A REPORT prepared for the Baw Baw Latrobe Local Learning and Employment Network shows Baw Baw students and young job seekers will be worse off under the Abbott Government’s first budget.
Above: Baw Baw Latrobe LLEN CEO Mick Murphy. Photo by article author.
This article was first published in the 15 August 2014 edition of the Warragul & Baw Baw Citizen.
The report states that the planned cut to higher education course subsidisation by the federal government, plus the “compounding effects of changes in household incomes, coupled with issues of distance and rurality, will further increase barriers to participation and attainment.”
Changes to the Newstart support payment could affect thousands of young people in Baw Baw and the Latrobe Valley.
“There is (in the budget) an increase in eligibility age for Newstart from 22 to 24, forcing young people to remain on the lower Youth Allowance,” the report states.
“This will potentially affect an additional 1,358 young people between the ages of 22 and 24 in the Baw Baw Shire, and 2,912 young people in Latrobe City.
Baw Baw Latrobe LLEN CEO Mick Murphy told the Warragul & Baw Baw Citizen he was concerned income support changes would have a particularly bad impact on youth in a difficult jobs climate.
“I’m concerned about the potential changes, although they haven’t got though the Senate yet and there’s a lot of debate on whether they will or not,” he said.
“Certainly the changes to income support to young people, particularly if they haven’t got employment, concerns me.
“They may end up without income for six months. I don’t know many people in that situation who can last six minutes, let alone six months without some degree of support in terms of survival.
“It’s almost blaming a younger person for being unemployed, even though in many cases there’s not the option to be employed.
That is there’s not opportunities available, particularly in regional areas.
“More often than not there’s not [many jobs] to apply for, particularly if you are under-qualified, and for younger people the cost of becoming qualified is increasing as well.”
Mr Murphy said regional youth seeking higher education faced greater financial pressure than their Melbourne-based classmates.
“We’ve been doing a lot of work over the last several years on the impact of the cost of participating in higher ed, not the cost of education itself because that’s [covered by a] HECS debt, but the cost of having to relocate associated with going to a university outside the area,” he said.

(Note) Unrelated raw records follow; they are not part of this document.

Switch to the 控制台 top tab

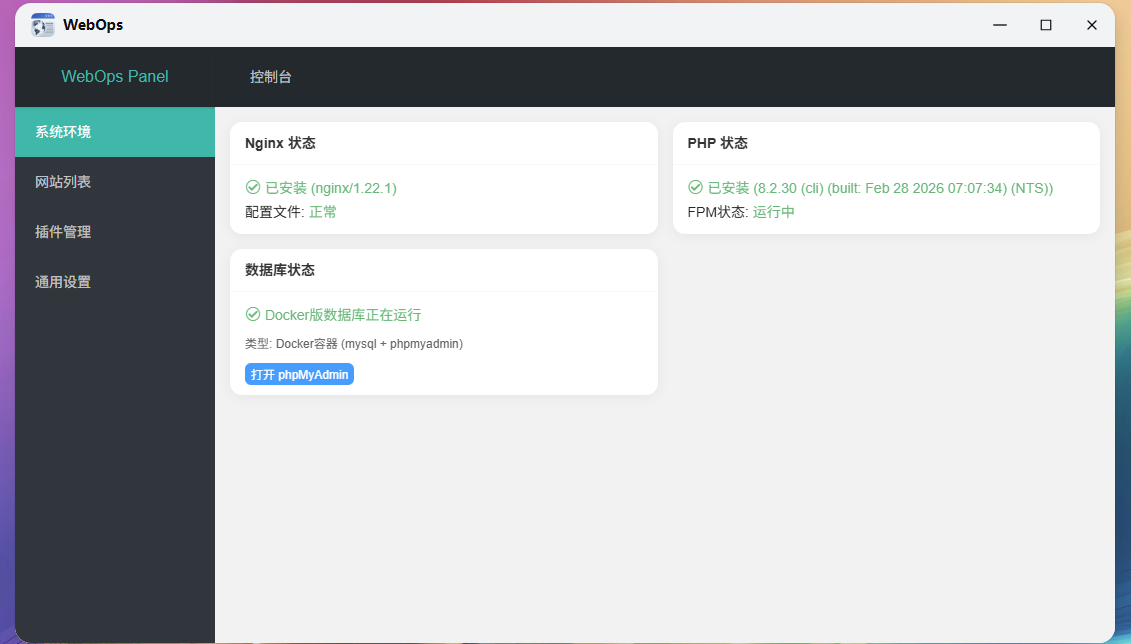[270, 77]
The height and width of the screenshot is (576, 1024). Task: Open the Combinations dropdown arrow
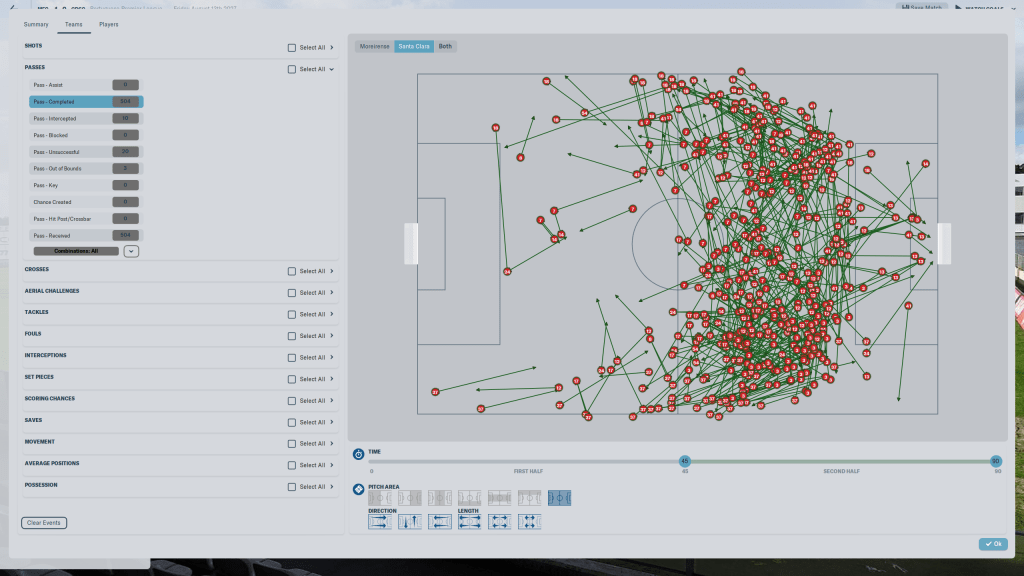click(x=131, y=251)
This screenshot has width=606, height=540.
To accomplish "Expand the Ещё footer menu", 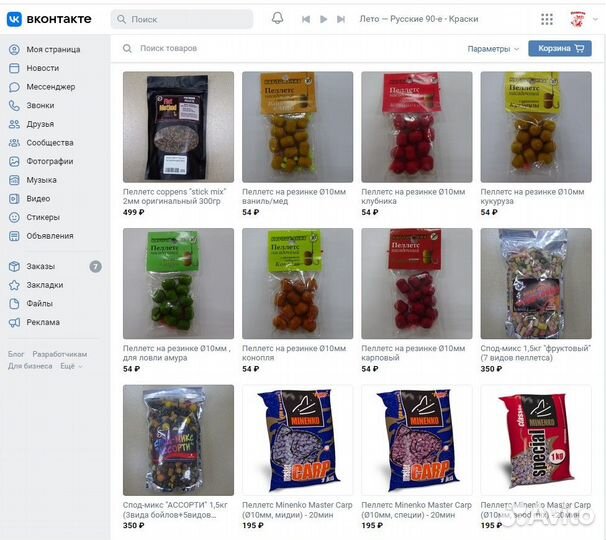I will tap(71, 366).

“And our deferral rate, those young people who defer their offer, is much greater than metropolitan areas.
“Our data suggests about a third of the kids don’t end up taking that offer, but it equally suggests that those who do take it up from regional areas are in many cases just as successful, in many cases more successful, than metropolitan students.
“So it’s not as if they’re not capable, it’s just the cost of doing it.
“So now the potential additional barrier of a higher HECS debt will turn people off. ‘Why would I bother? It costs me too much and I can’t afford it while I’m doing it, and then I have to pay it back.'”
Mr Murphy said young people who pursue higher eduction may have to move to Melbourne for better salaries to pay their debts.